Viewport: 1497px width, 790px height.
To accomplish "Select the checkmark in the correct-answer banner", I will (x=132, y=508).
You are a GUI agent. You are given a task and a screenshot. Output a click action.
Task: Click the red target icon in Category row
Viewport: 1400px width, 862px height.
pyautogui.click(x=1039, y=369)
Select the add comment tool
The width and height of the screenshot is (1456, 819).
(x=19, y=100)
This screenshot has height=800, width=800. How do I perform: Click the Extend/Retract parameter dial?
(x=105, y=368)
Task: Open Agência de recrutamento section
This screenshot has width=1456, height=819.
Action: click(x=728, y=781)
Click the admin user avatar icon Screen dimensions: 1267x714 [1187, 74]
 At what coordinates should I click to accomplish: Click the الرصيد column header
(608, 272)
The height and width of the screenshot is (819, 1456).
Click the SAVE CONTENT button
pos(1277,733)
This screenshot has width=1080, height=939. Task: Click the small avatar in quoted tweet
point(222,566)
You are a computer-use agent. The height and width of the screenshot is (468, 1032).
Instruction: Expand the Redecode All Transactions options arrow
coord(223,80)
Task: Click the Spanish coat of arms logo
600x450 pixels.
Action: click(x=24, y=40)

▸ **Given task**: Reproduce all of the records above, swapping in "screen capture" wherever "screenshot" occurs and leaving everything else as it is.

▸ **The completed task**:
Viewport: 1497px width, 790px height.
To accomplish "Select the checkmark in the correct-answer banner", I will (x=132, y=508).
You are a GUI agent. You are given a task and a screen capture. Output a click action.
Task: Click the red target icon in Category row
Viewport: 1400px width, 862px height.
pyautogui.click(x=1039, y=369)
Select the add comment tool
The width and height of the screen capture is (1456, 819).
(x=19, y=100)
This screen capture has height=800, width=800. How do I perform: Click the Extend/Retract parameter dial?
(x=105, y=368)
Task: Open Agência de recrutamento section
This screen capture has width=1456, height=819.
Action: click(x=728, y=781)
Click the admin user avatar icon Screen dimensions: 1267x714 [1187, 74]
 At what coordinates should I click to accomplish: Click the الرصيد column header
(608, 272)
The height and width of the screen capture is (819, 1456).
Click the SAVE CONTENT button
pos(1277,733)
This screen capture has width=1080, height=939. Task: Click the small avatar in quoted tweet
point(222,566)
You are a computer-use agent. The height and width of the screen capture is (468, 1032).
Instruction: Expand the Redecode All Transactions options arrow
coord(223,80)
Task: Click the Spanish coat of arms logo
600x450 pixels.
Action: click(x=24, y=40)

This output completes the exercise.